L'album SS d'Auschwitz, ou le trésor de Lili Jacob
Rescapée d'Auschwitz, où elle avait été déclarée "apte" au travail, Lili Jacob se trouve au camp de concentration de Dora, près de la ville de Nordhausen, au centre de l'Allemagne, lorsque les troupes américaines la libèrent, en avril 1945. Dans une baraque allemande du camp où elle cherche des vêtements, elle trouve, en ouvrant le tiroir d'une commode, un album photo sur lequel figure, écrit en allemand et à la main, le titre "Transplantation des juifs de Hongrie".
En l'ouvrant, elle tombe immédiatement sur la photo du rabbin Weiss de sa ville natale, Bilky, en Hongrie, puis reconnaît, sur d'autres clichés, ses deux jeunes frères, le reste de sa famille et des voisins, peu après leur arrivée à Auschwitz. A la fin de l'album, elle se découvre elle-même, tondue, parmi quantité d'autres déportées, sur une photo prise au moment du premier et interminable appel. Sa découverte l'amène à l'évanouissement. Atteinte du typhus, Lili retourne, une fois soignée, à Bilky (devenue tchécoslovaque), avec l'album. Elle ne retrouve ni sa famille ni ses voisins, à l'exception de son ami d'enfance, Max Zelmanovic. Elle se marie avec lui en novembre 1945. Toute sa famille ayant été exterminée, elle a peu à peu considéré cet album comme "la seule chose qui ait été laissée" en sa possession. Son trésor.

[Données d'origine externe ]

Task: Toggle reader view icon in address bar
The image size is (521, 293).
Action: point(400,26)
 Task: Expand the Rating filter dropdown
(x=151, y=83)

Sur les conseils d'un rabbin, elle le soumet au Conseil juif de Prague, qui photographie l'album, lui laisse les originaux et lui remet, en échange, la somme d'argent nécessaire pour qu'elle, son mari et leur bébé émigrent aux Etats-Unis. Ils s'installent à Miami, où son mari décède en 1977. Elle se remarie deux ans plus tard avec Eric Meier, d'origine allemande, dont les actes de bravoure dans la résistance française lui ont valu, à 24 ans, le titre de chevalier de la Légion d'honneur.
Lili n'a jamais caché les photos de l'album. Aux Etats-Unis, plusieurs articles sont parus, dans Life et le Miami Herald notamment, au cours des années 1960 et 1970, évoquant l'album et son épopée. De son côté, Serge Klarsfeld, grâce aux recherches d'un étudiant, Emmanuel Lulin, à Prague en 1979, avait découvert une série de 82 photos de l'album, reproduites à partir des photos de photos prises à Prague par le Conseil juif. Elles avaient déjà été publiées par la communauté juive de Bratislava et envoyées au Musée d'Etat d'Auschwitz, qui n'en avait pas fait grand cas. "En les examinant ensemble, j'eus pour la première fois l'intuition que ces photos pouvaient provenir d'une même source, et qu'il pouvait y en avoir d'autres provenant de cette même source", explique Serge Klarsfeld.
Son enquête le mène à Miami, le 25 juillet 1980, devant le domicile de Lili Meier, née Jacob, qu'il finit par convaincre de léguer son trésor à l'Institut Yad Vashem de Jérusalem, libre de droits de reproduction, en échange d'un voyage en Israël et d'un pèlerinage à Auschwitz. Une dizaine des 197 photographies que contenait l'album SS original manquent : Lili Jacob les a données à ses compatriotes qui y avaient reconnu certains des leurs.
En août 1980, Beate et Serge Klarsfeld publiaient la première reproduction de l'album, à mille exemplaires seulement. Une autre suivra, en 1981, au Seuil, avant l'édition augmentée et expliquée de cette année, dans laquelle certaines des photos manquantes ont pu être retrouvées. Des documents précieux pour les historiens, des souvenirs inestimables pour toute une communauté décimée.